An endogenous 0.6-kb rice DNA transposon, nDart1, has been identified as a causative element of a spontaneous mutable virescent allele pyl-v conferring pale-yellow leaves with dark-green sectors in the seedlings, due to somatic excision of nDart1 integrated into the OsClpP5 gene encoding the nuclear-coded chloroplast protease. As the transposition of nDart1 depends on the presence of an active autonomous aDart element in the genome, the plants exhibiting the leaf variegation carry the active aDart element. As several mutable alleles caused by nDart1 insertions have subsequently been identified, nDart1-promoted gene tagging has been proven to be an effective system. At present, the nDart/aDart system appears to be the only endogenous rice DNA transposon system whose transposition activity can be controlled under natural growth conditions without any artificial treatments, including tissue cultures. To apply the nDart/aDart tagging system in various cultivated rice varieties, we explored the presence and distribution of an active autonomous aDart element in 19 temperate japonica, 30 tropical japonica, and 51 indica varieties. Only eight temperate japonica varieties were found to bear a single copy of an active aDart element, and no aDart activity could be detected in the indica varieties examined.
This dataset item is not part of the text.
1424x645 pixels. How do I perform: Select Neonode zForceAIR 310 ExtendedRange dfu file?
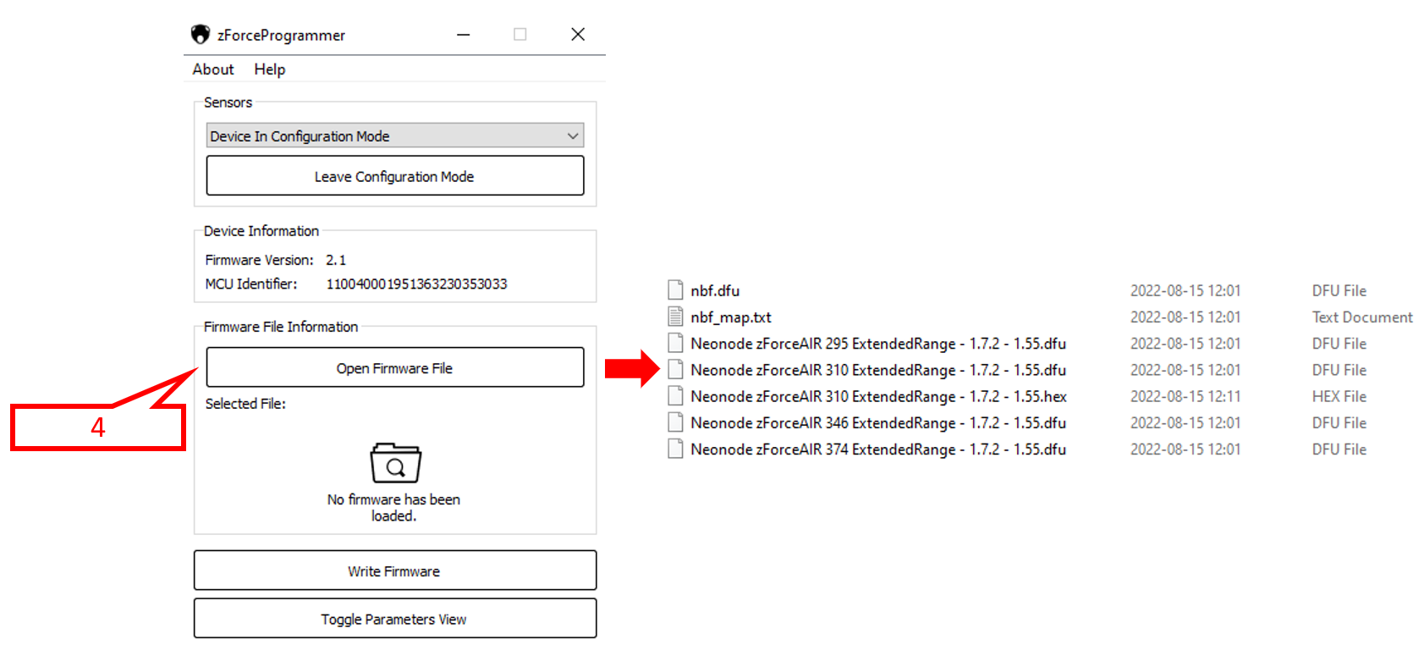tap(877, 370)
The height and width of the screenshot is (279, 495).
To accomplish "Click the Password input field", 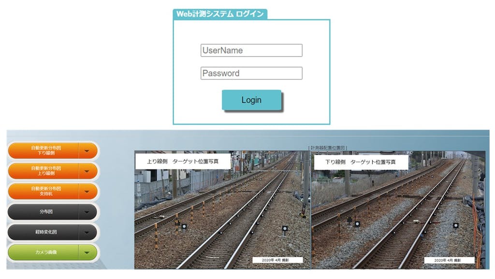I will click(251, 73).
Six of seven japonica varieties appear to carry the active aDart element at the identical site on chromosome 6, whereas the remaining one contains aDart on chromosome 5. Leaf variegations in the plants with the mutable pyl-v allele and the excision frequencies of endogenous nDart1 elements indicated that the aDart element on chromosome 6 is more active than that on chromosome 5. The findings described here are an important step in the development of a new and efficient nDart1-promoted gene-tagging system in various rice cultivars.